Mehr als rund und ruhig
Die grundlegende Richtung, in die sich das Küchendesign bewegt, ist schon seit einiger Zeit definiert, zeigt sich aber immer fokussierter. Behaglich soll es sein, ruhig, harmonisch und klar strukturiert. Die Hersteller jonglieren mit internationalen Einrichtungsstilen, einer Prise Retro und einem matten Minimalismus, der sich bei aller Zurückhaltung nicht im Puristischen verliert. Also alles rund und ruhig auf Basis von wohnlichen Erdtönen und metallischen Akzenten? Durchaus. Aber nicht nur, wie die Impressionen aus den Ausstellungen der Küchenmöbelhersteller dokumentieren. In Summe zeigt sich eine Evolution des Cocooning. Entschleunigung daheim, während sich die Welt draußen überschlägt.

--------------------

§ **AUFGABE**
Setze den Text über aktuelle Trends im Küchendesign im Anschluss an seinen letzten Satz fort.

--------------------

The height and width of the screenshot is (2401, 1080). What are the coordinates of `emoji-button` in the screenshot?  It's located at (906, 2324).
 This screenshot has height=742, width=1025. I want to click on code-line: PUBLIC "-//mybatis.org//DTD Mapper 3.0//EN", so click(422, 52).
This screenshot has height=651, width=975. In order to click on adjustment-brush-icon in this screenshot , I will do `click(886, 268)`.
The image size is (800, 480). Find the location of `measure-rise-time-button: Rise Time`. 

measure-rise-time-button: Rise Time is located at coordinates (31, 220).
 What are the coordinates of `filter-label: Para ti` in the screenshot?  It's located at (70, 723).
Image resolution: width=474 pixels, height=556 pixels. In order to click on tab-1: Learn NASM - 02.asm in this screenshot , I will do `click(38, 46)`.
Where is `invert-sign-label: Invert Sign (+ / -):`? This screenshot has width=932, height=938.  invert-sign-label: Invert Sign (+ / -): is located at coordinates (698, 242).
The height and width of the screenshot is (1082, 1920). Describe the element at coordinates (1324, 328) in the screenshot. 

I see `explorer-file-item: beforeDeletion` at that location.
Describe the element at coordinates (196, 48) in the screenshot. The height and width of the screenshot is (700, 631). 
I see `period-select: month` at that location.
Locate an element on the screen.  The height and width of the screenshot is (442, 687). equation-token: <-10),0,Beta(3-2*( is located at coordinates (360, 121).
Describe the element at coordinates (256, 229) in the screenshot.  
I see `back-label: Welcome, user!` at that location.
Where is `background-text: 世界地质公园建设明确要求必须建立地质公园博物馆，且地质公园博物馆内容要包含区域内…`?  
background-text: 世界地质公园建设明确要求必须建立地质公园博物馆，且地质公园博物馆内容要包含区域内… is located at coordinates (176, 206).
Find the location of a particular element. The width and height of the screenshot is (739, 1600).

--------------------

§ **AUSGABE ZUR AUFGABE**
Spiel von Optik und Funktion
Die Küche als stiller Rückzugsort? So weit geht es dann doch nicht. Schließlich reden wir vom lebendigen Mittelpunkt des Wohnens. Die Küche bleibt bei allem Anspruch an Wohnlichkeit DAS gesellige Zentrum und gleichzeitig ein Arbeitsraum, in dem Lebensmittel gelagert, vorbereitet und zubereitet werden. Gespült wird auch immer noch. Im Spiel von Funktion und Optik neigt sich die Waagschale aber spürbar in Richtung Gestaltung. Die Funktion zieht sich dezent zurück oder passt sich in der Formgebung an, bleibt aber selbstverständlich präsent. Geht ja nicht ohne. Damit wird die Küche – oder der Küchenbereich im offenen Wohnen – zu einem Raum, der noch intensiver als bisher Geborgenheit ausstrahlt und dennoch hoch funktional ist.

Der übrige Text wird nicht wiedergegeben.